The winner of the Lettinga Award 2010 was the proposal of Shelley Brown-Malker, Rene Rozendal, Damien Batstone, Paul Jensen, Cristian Picioreanu, Korneel Rabaey and Jurg Keller from Advanced Water Management Centre (AWMC), University of Queensland in Brisbane, Australia.
A number of high quality proposals were submit-ted for Lettinga Award 2010 and the judging committee, consisting of Prof. Fons Stams and Prof. Huub Rijnaarts from Wageningen Universi-ty, Mr. Bram Versprille from Biothane Systems International and Mr. Joop Colsen from Colsen b.v., had a difficult task to select a winner. There was a competition for the third place between proposals of Prof. Han-Qing Yu from the Univer-sity of Science and Technology of China in Hefei and Dr. Robbert Kleerebezem from Delft Univer-sity of Technology. On the second place ended the proposal of Dr. David Jeison from the Universidad de La Frontera in Temuco, Chile. However, the clear winner was the proposal of Dr. Shelley Brown-Malker and her colleagues entitled “Bio-Electrochemically upgrading the CO2 and H2S fractions of biogas: increasing the efficiency and adding value to Anaerobic Digestion technology”. This proposal was rated highest for its scope, quality and innovative approach. On behalf of the judging committee and LeAF, Mr. Jeroen van der Lubbe handed over the Lettinga Award to Prof. Jürg Keller, director of AWMC, during the AD12 in Mexico, beginning of November 2010.
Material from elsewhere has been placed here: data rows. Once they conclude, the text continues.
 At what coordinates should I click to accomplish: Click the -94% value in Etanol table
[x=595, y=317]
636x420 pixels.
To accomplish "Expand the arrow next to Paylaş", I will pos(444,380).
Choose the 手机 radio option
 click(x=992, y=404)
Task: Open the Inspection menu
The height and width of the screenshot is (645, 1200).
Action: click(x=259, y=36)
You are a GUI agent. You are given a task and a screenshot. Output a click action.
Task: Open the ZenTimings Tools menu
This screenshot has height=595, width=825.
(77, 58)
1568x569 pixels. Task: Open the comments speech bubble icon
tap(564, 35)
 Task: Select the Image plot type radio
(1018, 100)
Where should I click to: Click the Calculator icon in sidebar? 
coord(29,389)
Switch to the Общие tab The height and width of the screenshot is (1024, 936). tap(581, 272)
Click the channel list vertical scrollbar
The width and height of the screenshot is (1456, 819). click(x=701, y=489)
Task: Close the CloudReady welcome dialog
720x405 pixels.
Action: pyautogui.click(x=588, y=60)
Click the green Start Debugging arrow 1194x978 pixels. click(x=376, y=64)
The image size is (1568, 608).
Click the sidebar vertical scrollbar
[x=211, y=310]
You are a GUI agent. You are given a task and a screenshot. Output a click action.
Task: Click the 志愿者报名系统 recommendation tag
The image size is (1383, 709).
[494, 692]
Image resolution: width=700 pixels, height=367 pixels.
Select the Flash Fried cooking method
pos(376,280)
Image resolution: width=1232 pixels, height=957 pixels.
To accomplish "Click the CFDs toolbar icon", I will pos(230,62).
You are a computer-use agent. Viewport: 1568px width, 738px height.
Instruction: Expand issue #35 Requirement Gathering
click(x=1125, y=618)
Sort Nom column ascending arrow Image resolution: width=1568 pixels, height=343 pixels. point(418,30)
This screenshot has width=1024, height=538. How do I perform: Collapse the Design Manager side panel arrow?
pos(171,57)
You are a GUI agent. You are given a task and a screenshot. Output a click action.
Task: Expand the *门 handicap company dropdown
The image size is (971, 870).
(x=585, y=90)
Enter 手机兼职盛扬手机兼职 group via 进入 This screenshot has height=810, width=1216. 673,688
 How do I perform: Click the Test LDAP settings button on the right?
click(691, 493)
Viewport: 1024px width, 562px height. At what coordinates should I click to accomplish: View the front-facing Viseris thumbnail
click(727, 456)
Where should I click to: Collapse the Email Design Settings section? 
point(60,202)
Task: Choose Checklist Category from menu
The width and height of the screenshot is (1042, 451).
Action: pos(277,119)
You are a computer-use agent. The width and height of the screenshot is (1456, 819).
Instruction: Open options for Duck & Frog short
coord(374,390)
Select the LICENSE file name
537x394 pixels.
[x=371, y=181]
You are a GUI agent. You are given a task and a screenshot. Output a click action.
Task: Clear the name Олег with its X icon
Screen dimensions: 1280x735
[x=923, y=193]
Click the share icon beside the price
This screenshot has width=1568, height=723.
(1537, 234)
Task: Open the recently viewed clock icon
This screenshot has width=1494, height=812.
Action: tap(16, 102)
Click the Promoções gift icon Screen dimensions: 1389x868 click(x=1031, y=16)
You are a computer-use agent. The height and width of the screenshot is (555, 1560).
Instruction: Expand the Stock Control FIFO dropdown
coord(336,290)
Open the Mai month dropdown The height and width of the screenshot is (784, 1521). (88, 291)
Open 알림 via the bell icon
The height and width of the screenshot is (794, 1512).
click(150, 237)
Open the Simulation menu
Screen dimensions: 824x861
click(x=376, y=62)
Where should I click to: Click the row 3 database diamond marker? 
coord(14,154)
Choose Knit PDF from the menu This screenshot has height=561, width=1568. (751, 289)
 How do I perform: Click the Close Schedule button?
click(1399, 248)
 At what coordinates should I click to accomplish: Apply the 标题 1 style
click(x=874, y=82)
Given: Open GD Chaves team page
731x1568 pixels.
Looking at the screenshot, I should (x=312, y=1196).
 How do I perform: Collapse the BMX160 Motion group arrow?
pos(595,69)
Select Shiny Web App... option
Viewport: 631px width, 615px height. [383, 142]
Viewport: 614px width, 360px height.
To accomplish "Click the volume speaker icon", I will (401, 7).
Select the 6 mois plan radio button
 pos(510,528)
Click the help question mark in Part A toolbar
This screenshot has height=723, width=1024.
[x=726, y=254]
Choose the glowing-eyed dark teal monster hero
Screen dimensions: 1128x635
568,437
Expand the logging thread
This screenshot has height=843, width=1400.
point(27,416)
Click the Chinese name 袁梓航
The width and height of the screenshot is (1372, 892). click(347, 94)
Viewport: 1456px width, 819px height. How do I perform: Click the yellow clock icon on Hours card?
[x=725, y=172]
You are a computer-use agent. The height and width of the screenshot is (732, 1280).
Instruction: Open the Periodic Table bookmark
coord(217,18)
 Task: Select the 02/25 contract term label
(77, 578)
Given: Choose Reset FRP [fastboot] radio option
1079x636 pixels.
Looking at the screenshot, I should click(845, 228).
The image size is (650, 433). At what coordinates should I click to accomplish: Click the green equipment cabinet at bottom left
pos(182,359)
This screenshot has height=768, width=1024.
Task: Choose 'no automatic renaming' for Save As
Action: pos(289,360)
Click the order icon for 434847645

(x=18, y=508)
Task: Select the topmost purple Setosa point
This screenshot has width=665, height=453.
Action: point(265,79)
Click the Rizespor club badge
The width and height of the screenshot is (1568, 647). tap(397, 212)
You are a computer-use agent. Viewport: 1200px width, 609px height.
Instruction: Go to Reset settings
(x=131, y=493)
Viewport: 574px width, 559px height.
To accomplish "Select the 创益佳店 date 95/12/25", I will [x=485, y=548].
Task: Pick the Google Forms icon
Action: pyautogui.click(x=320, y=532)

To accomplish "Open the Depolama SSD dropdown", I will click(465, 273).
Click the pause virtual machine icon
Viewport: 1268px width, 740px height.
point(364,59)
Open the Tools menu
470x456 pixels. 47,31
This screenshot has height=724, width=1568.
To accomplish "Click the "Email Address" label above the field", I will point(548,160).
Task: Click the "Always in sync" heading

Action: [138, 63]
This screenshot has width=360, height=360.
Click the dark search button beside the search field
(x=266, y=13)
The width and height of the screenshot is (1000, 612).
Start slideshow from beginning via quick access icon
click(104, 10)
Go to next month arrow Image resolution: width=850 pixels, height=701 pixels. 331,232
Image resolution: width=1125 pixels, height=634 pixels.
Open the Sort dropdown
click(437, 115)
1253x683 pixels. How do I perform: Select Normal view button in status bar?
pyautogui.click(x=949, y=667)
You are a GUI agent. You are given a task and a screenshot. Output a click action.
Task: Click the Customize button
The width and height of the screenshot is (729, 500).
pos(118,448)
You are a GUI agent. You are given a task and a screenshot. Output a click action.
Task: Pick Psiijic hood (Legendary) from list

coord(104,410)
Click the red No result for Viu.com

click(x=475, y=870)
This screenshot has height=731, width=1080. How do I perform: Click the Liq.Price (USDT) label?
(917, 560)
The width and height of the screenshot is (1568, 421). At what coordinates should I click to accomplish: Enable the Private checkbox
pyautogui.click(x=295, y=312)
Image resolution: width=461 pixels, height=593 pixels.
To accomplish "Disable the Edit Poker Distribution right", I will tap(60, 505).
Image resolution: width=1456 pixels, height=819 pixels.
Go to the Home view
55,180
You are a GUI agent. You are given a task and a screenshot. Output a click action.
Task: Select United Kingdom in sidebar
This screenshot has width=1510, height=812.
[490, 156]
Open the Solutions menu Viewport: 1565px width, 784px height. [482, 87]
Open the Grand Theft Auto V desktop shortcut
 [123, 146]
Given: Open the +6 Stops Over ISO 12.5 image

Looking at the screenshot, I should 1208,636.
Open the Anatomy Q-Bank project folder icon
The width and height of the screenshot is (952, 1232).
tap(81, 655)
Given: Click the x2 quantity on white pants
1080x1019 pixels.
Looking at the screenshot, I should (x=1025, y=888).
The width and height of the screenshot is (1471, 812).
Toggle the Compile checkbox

The winning proposal addresses the issue of increasing volumes of biosolids from WWTPs in Australia. Biosolids often undergo a pre-treatment step followed by anaerobic digestion. During the digestion a biogas is formed as a mixture of methane (~50%), CO2 (~50%) and residual H2S. The research proposal is building on previous promising results, obtained by the same group at AWMC which used solubilised biosolids as an influent to a BioElectrochemical System (BES). The proposal includes placement of two BESs in series after biosolids undergo pre-treatment and anaerobic digestion, aiming at: removal of the residual organic fraction from the digestate; conversion of the CO2 biogas fraction to CH4; removal of H2S and production of H2O2 for on-site usage or down-stream combination with methane for bio-methanol production.
The judging committee was impressed by the quality of the winning proposal. They believe that the team has the appropriate scientific basis to bring the proposed work to a success. The winning team consists of two groups from AWMC (BioElectrochemical Systems and Anaerobic Biotechnology group) and the Environmental Biotechnology group of TU Delft.